Consiglio aperto, Milia: ‘Non lamentiamoci se nessuno crederà più nella politica’
"Ci siamo abituati a tutto, anche al costante declino. È nostro dovere difendere la dignità della città". Le parole del consigliere comunale
01 Febbraio 2022 - 12:22 | Comunicato

“È palese che la maggioranza non vuole trattare l’argomento, il fatto che sia stata bocciato il nostro ordine del giorno dove si chiedeva solamente di cercare di fare luce insieme (maggioranza e opposizione) su cosa dal punto di vista burocratico non abbia funzionato in merito alla questione brogli”.
Sono le parole del consigliere comunale Federico Milia che sottolinea, a proposito del Consiglio comunale aperto, il modo in cui la maggioranza stia “mortificando ancora di più la città prima di tutto e poi la politica stessa”.
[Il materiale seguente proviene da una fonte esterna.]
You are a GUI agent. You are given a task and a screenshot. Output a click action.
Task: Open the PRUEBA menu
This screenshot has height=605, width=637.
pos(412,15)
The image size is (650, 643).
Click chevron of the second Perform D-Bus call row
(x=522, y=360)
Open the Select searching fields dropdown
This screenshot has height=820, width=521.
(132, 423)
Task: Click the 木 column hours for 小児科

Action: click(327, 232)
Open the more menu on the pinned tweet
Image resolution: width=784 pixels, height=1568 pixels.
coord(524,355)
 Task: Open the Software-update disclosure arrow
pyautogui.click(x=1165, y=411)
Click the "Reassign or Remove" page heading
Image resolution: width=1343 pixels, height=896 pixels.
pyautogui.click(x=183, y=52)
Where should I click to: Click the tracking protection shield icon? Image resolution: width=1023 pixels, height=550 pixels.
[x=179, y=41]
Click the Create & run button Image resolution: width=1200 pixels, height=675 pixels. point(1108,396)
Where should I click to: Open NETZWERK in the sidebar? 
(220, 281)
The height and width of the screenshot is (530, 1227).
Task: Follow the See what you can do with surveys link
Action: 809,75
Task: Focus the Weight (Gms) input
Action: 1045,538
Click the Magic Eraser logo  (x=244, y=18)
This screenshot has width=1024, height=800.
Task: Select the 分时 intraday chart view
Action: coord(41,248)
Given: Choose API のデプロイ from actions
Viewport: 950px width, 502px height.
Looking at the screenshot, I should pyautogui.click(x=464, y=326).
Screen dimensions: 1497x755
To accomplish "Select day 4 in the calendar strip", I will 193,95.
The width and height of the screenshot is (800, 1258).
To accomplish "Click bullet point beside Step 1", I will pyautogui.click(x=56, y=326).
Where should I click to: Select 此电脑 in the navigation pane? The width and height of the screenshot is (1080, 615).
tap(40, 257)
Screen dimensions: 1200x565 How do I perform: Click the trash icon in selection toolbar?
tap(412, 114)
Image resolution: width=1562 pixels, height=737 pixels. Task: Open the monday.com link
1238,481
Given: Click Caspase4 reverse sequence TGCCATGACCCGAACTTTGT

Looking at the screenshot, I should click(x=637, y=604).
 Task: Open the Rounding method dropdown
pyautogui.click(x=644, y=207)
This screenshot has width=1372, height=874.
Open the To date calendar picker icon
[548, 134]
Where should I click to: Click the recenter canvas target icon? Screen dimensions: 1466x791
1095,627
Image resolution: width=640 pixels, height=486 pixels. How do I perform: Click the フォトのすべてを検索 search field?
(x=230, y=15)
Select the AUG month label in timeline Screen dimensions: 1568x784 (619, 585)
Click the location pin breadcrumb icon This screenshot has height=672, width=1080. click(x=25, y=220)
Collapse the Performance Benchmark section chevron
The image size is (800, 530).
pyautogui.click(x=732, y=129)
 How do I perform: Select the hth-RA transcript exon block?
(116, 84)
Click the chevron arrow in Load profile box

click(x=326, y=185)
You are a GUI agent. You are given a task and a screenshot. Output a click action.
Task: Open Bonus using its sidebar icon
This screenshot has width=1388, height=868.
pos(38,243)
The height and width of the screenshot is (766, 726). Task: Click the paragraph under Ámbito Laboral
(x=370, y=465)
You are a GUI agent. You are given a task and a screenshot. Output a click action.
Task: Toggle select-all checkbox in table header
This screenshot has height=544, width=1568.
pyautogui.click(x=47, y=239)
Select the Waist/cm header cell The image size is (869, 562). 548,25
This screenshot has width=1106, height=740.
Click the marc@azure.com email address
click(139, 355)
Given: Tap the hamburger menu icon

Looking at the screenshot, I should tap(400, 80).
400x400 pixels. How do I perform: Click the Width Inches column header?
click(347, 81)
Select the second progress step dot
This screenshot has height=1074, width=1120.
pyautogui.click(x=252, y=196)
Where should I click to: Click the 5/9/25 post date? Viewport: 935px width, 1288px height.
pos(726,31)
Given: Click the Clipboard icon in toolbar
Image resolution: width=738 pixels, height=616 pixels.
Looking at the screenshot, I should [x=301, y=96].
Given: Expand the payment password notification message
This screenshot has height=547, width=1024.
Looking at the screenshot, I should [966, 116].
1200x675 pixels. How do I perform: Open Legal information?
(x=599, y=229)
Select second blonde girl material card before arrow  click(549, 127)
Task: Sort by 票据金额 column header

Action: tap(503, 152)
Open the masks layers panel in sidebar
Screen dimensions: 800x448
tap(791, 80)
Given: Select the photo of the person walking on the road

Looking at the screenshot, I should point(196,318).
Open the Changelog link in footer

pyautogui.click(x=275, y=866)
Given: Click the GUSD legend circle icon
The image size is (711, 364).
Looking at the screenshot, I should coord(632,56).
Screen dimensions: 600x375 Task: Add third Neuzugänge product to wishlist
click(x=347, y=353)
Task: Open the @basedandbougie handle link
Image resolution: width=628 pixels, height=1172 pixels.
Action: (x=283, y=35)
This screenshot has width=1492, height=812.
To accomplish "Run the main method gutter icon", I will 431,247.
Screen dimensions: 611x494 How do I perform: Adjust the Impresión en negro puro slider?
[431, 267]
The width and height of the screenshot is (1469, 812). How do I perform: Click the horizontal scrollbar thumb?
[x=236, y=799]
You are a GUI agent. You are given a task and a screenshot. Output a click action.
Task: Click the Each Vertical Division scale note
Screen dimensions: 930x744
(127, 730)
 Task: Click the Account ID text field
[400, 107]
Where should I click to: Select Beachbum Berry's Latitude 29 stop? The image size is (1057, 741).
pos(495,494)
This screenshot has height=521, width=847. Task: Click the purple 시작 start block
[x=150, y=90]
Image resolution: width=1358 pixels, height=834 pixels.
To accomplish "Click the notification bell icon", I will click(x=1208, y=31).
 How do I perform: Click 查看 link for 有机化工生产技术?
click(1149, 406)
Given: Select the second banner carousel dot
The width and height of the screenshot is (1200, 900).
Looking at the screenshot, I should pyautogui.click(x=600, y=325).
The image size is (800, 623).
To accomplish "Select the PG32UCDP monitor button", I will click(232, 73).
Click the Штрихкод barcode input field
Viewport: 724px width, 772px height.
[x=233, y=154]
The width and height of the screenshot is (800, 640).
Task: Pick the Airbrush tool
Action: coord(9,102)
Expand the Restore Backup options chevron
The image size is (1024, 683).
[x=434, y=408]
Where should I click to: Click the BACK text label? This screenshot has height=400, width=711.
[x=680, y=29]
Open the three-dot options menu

“Mi preme precisare – ha aggiunto l’esponente del centrodestra – che la richiesta di questo consiglio aperto è stata protocollata diversi mesi fa, adesso chiaramente parlarne e minimizzare sull’accaduto è più facile.
Corrado Alvaro diceva ‘’La disperazione più grave che possa impadronirsi d’ una società è il dubbio che vivere rettamente sia inutile’’ ed è la rappresentazione plastica di ciò che sta accadendo ormai nella nostra Reggio. In questa città ci siamo abituati ormai quasi a tutto, a vivere in mezzo ai rifiuti, a vedere un costante declino etico, culturale, senza che nessuno si opponga fermamente, eppure ogni volta che tutto sembra perduto scoppia una scintilla che ci tiene in vita come comunità, come città.
Il disinteresse dei reggini alla politica causato dalla totale assenza di servizi, di risposte alle necessita e soprattutto dal totale distacco della classe politica locale degli ultimi anni con la città si è annullato con la vicenda dei brogli elettorali. Una situazione talmente mortificante, grave e inimmaginabile che ha scosso la coscienza e l’orgoglio (che è forte) dei reggini quasi più del dramma rifiuti”.
Milia ha proseguito:
“Abbiamo sempre ribadito come gruppo di Forza Italia il nostro totale spirito garantista per tutti gli indagati, ne tantomeno abbiamo in mente di trasformare l’aula in un tribunale. È innegabile però che c’è un problema politico rilevante, la vicenda brogli è uno scandalo nazionale e merita di essere approfondita, non è concepibile che in una nazione civile nel 2022 ci sia il dubbio che una elezione sia stata truccata. Ogni ente, ogni istituzione deve dotarsi dei propri anticorpi se vuole continuare (o ritornare) ad essere credibile”.
È così che Forza Italia propone l’istituzione di una commissione di inchiesta che possa fare luce su cosa, dal punto di vista burocratico amministrativo, non abbia funzionato all’interno degli uffici elettorali.
“Ma soprattutto quali sono le iniziative da intraprendere per far si che non accada più. È nostro preciso dovere difendere la dignità della città, altrimenti poi non lamentiamoci se nessuno si fiderà e crederà più nella politica”.